BEGIN Available data

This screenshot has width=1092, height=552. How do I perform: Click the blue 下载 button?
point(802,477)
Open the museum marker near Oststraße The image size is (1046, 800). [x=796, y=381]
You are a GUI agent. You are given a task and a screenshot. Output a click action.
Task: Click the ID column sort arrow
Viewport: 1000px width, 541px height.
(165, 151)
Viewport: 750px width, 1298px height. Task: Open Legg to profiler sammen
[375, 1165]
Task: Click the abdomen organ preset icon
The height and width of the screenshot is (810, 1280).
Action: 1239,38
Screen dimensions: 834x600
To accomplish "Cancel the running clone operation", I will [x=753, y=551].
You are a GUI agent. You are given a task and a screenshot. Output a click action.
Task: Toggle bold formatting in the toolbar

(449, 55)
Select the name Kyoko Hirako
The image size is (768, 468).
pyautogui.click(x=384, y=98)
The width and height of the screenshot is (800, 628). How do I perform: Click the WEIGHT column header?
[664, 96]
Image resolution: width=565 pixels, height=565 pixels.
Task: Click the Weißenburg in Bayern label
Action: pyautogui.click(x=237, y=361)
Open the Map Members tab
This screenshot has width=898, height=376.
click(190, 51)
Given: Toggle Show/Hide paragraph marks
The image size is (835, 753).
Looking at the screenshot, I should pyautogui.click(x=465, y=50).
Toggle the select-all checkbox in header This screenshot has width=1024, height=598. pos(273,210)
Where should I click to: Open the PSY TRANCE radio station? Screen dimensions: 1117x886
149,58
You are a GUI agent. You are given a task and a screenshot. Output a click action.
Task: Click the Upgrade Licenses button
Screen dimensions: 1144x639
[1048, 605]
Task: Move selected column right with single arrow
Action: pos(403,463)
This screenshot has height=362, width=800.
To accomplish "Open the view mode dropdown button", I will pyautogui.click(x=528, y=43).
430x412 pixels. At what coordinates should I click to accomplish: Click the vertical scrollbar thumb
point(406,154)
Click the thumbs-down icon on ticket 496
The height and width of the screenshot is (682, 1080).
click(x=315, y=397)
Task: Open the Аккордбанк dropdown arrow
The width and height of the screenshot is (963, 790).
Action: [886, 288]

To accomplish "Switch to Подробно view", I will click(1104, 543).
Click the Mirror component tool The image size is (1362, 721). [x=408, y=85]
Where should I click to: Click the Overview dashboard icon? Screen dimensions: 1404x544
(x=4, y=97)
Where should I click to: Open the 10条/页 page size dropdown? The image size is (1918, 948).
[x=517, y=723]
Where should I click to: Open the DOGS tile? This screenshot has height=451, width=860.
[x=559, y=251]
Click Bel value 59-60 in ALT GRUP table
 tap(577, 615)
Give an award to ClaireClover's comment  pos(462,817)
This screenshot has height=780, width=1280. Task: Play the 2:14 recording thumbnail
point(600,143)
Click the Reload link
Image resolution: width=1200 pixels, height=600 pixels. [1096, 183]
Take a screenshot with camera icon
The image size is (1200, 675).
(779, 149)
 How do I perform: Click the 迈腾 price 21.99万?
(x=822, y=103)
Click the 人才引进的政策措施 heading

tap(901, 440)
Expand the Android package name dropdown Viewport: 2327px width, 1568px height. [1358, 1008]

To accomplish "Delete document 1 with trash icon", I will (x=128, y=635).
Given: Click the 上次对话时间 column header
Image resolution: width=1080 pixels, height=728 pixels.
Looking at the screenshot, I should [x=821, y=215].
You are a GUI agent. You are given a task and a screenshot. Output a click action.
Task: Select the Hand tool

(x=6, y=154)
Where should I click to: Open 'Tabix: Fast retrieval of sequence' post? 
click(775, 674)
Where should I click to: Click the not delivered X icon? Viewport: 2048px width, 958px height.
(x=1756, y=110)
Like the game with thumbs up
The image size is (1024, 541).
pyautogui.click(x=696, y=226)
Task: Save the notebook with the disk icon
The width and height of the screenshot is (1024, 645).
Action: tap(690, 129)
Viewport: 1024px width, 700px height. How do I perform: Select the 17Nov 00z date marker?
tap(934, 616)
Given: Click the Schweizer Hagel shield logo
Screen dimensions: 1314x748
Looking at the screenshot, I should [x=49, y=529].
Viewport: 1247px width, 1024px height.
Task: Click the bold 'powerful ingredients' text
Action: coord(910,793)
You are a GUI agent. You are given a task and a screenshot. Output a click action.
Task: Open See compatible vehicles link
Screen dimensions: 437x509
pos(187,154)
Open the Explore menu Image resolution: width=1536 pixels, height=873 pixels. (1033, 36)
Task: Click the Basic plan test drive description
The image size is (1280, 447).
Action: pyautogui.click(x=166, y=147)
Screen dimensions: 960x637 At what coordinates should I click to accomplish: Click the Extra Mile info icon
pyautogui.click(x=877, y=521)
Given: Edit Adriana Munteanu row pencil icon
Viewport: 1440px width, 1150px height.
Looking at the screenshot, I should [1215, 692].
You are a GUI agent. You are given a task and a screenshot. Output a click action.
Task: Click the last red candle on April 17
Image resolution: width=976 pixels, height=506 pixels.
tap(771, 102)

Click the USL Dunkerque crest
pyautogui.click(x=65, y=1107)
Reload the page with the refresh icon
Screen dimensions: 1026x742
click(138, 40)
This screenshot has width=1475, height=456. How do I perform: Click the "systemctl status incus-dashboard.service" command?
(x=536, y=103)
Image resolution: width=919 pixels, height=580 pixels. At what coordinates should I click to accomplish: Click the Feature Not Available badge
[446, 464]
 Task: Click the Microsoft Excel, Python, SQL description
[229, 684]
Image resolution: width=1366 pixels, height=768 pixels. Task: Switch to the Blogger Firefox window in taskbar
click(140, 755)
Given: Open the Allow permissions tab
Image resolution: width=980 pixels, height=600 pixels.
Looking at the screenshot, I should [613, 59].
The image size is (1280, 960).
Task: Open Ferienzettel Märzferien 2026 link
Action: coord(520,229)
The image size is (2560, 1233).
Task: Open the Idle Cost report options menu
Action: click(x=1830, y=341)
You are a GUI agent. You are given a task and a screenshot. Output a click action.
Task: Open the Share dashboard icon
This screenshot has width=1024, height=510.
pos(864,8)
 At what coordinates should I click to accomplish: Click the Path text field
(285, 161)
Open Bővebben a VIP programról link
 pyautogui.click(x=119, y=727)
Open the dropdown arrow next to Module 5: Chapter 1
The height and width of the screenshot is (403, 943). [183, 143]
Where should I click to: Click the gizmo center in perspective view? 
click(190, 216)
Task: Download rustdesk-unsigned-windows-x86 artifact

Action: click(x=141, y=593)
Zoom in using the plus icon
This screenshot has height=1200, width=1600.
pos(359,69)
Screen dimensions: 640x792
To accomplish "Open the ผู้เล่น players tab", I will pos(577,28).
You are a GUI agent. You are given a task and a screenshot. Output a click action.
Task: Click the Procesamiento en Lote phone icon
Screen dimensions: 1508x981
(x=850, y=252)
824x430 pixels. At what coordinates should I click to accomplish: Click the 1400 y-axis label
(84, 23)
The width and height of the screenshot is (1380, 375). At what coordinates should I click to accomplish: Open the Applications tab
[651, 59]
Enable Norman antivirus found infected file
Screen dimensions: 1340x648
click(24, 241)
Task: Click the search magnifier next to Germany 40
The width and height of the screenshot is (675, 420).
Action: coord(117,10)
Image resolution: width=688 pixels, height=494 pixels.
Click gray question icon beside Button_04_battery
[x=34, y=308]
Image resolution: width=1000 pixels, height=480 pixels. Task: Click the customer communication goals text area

END Available data

Aim of the exercise
Return every line above exactly.

Answer section
This screenshot has width=1092, height=552. How do I perform: Click the blue 下载 button?
point(802,477)
Open the museum marker near Oststraße The image size is (1046, 800). [x=796, y=381]
You are a GUI agent. You are given a task and a screenshot. Output a click action.
Task: Click the ID column sort arrow
Viewport: 1000px width, 541px height.
(165, 151)
Viewport: 750px width, 1298px height. Task: Open Legg to profiler sammen
[375, 1165]
Task: Click the abdomen organ preset icon
The height and width of the screenshot is (810, 1280).
Action: 1239,38
Screen dimensions: 834x600
To accomplish "Cancel the running clone operation", I will [x=753, y=551].
You are a GUI agent. You are given a task and a screenshot. Output a click action.
Task: Toggle bold formatting in the toolbar

(449, 55)
Select the name Kyoko Hirako
The image size is (768, 468).
pyautogui.click(x=384, y=98)
The width and height of the screenshot is (800, 628). How do I perform: Click the WEIGHT column header?
[664, 96]
Image resolution: width=565 pixels, height=565 pixels.
Task: Click the Weißenburg in Bayern label
Action: pyautogui.click(x=237, y=361)
Open the Map Members tab
This screenshot has width=898, height=376.
click(190, 51)
Given: Toggle Show/Hide paragraph marks
The image size is (835, 753).
Looking at the screenshot, I should pyautogui.click(x=465, y=50).
Toggle the select-all checkbox in header This screenshot has width=1024, height=598. pos(273,210)
Where should I click to: Open the PSY TRANCE radio station? Screen dimensions: 1117x886
149,58
You are a GUI agent. You are given a task and a screenshot. Output a click action.
Task: Click the Upgrade Licenses button
Screen dimensions: 1144x639
[1048, 605]
Task: Move selected column right with single arrow
Action: pos(403,463)
This screenshot has height=362, width=800.
To accomplish "Open the view mode dropdown button", I will pyautogui.click(x=528, y=43).
430x412 pixels. At what coordinates should I click to accomplish: Click the vertical scrollbar thumb
point(406,154)
Click the thumbs-down icon on ticket 496
The height and width of the screenshot is (682, 1080).
click(x=315, y=397)
Task: Open the Аккордбанк dropdown arrow
The width and height of the screenshot is (963, 790).
Action: [886, 288]

To accomplish "Switch to Подробно view", I will click(1104, 543).
Click the Mirror component tool The image size is (1362, 721). [x=408, y=85]
Where should I click to: Click the Overview dashboard icon? Screen dimensions: 1404x544
(x=4, y=97)
Where should I click to: Open the 10条/页 page size dropdown? The image size is (1918, 948).
[x=517, y=723]
Where should I click to: Open the DOGS tile? This screenshot has height=451, width=860.
[x=559, y=251]
Click Bel value 59-60 in ALT GRUP table
 tap(577, 615)
Give an award to ClaireClover's comment  pos(462,817)
This screenshot has height=780, width=1280. Task: Play the 2:14 recording thumbnail
point(600,143)
Click the Reload link
Image resolution: width=1200 pixels, height=600 pixels. [1096, 183]
Take a screenshot with camera icon
The image size is (1200, 675).
(779, 149)
 How do I perform: Click the 迈腾 price 21.99万?
(x=822, y=103)
Click the 人才引进的政策措施 heading

tap(901, 440)
Expand the Android package name dropdown Viewport: 2327px width, 1568px height. [1358, 1008]

To accomplish "Delete document 1 with trash icon", I will (x=128, y=635).
Given: Click the 上次对话时间 column header
Image resolution: width=1080 pixels, height=728 pixels.
Looking at the screenshot, I should [x=821, y=215].
You are a GUI agent. You are given a task and a screenshot. Output a click action.
Task: Select the Hand tool

(x=6, y=154)
Where should I click to: Open 'Tabix: Fast retrieval of sequence' post? 
click(775, 674)
Where should I click to: Click the not delivered X icon? Viewport: 2048px width, 958px height.
(x=1756, y=110)
Like the game with thumbs up
The image size is (1024, 541).
pyautogui.click(x=696, y=226)
Task: Save the notebook with the disk icon
The width and height of the screenshot is (1024, 645).
Action: tap(690, 129)
Viewport: 1024px width, 700px height. How do I perform: Select the 17Nov 00z date marker?
tap(934, 616)
Given: Click the Schweizer Hagel shield logo
Screen dimensions: 1314x748
Looking at the screenshot, I should [x=49, y=529].
Viewport: 1247px width, 1024px height.
Task: Click the bold 'powerful ingredients' text
Action: coord(910,793)
You are a GUI agent. You are given a task and a screenshot. Output a click action.
Task: Open See compatible vehicles link
Screen dimensions: 437x509
pos(187,154)
Open the Explore menu Image resolution: width=1536 pixels, height=873 pixels. (1033, 36)
Task: Click the Basic plan test drive description
The image size is (1280, 447).
Action: pyautogui.click(x=166, y=147)
Screen dimensions: 960x637 At what coordinates should I click to accomplish: Click the Extra Mile info icon
pyautogui.click(x=877, y=521)
Given: Edit Adriana Munteanu row pencil icon
Viewport: 1440px width, 1150px height.
Looking at the screenshot, I should [1215, 692].
You are a GUI agent. You are given a task and a screenshot. Output a click action.
Task: Click the last red candle on April 17
Image resolution: width=976 pixels, height=506 pixels.
tap(771, 102)

Click the USL Dunkerque crest
pyautogui.click(x=65, y=1107)
Reload the page with the refresh icon
Screen dimensions: 1026x742
click(138, 40)
This screenshot has width=1475, height=456. How do I perform: Click the "systemctl status incus-dashboard.service" command?
(x=536, y=103)
Image resolution: width=919 pixels, height=580 pixels. At what coordinates should I click to accomplish: Click the Feature Not Available badge
[446, 464]
 Task: Click the Microsoft Excel, Python, SQL description
[229, 684]
Image resolution: width=1366 pixels, height=768 pixels. Task: Switch to the Blogger Firefox window in taskbar
click(140, 755)
Given: Open the Allow permissions tab
Image resolution: width=980 pixels, height=600 pixels.
Looking at the screenshot, I should [613, 59].
The image size is (1280, 960).
Task: Open Ferienzettel Märzferien 2026 link
Action: coord(520,229)
The image size is (2560, 1233).
Task: Open the Idle Cost report options menu
Action: click(x=1830, y=341)
You are a GUI agent. You are given a task and a screenshot. Output a click action.
Task: Open the Share dashboard icon
This screenshot has width=1024, height=510.
pos(864,8)
 At what coordinates should I click to accomplish: Click the Path text field
(285, 161)
Open Bővebben a VIP programról link
 pyautogui.click(x=119, y=727)
Open the dropdown arrow next to Module 5: Chapter 1
The height and width of the screenshot is (403, 943). [183, 143]
Where should I click to: Click the gizmo center in perspective view? 
click(190, 216)
Task: Download rustdesk-unsigned-windows-x86 artifact

Action: click(x=141, y=593)
Zoom in using the plus icon
This screenshot has height=1200, width=1600.
pos(359,69)
Screen dimensions: 640x792
To accomplish "Open the ผู้เล่น players tab", I will pos(577,28).
You are a GUI agent. You are given a task and a screenshot. Output a click action.
Task: Click the Procesamiento en Lote phone icon
Screen dimensions: 1508x981
(x=850, y=252)
824x430 pixels. At what coordinates should I click to accomplish: Click the 1400 y-axis label
(84, 23)
The width and height of the screenshot is (1380, 375). At what coordinates should I click to accomplish: Open the Applications tab
[651, 59]
Enable Norman antivirus found infected file
Screen dimensions: 1340x648
click(24, 241)
Task: Click the search magnifier next to Germany 40
The width and height of the screenshot is (675, 420).
Action: coord(117,10)
Image resolution: width=688 pixels, height=494 pixels.
Click gray question icon beside Button_04_battery
[x=34, y=308]
Image resolution: width=1000 pixels, height=480 pixels. Task: Click the customer communication goals text area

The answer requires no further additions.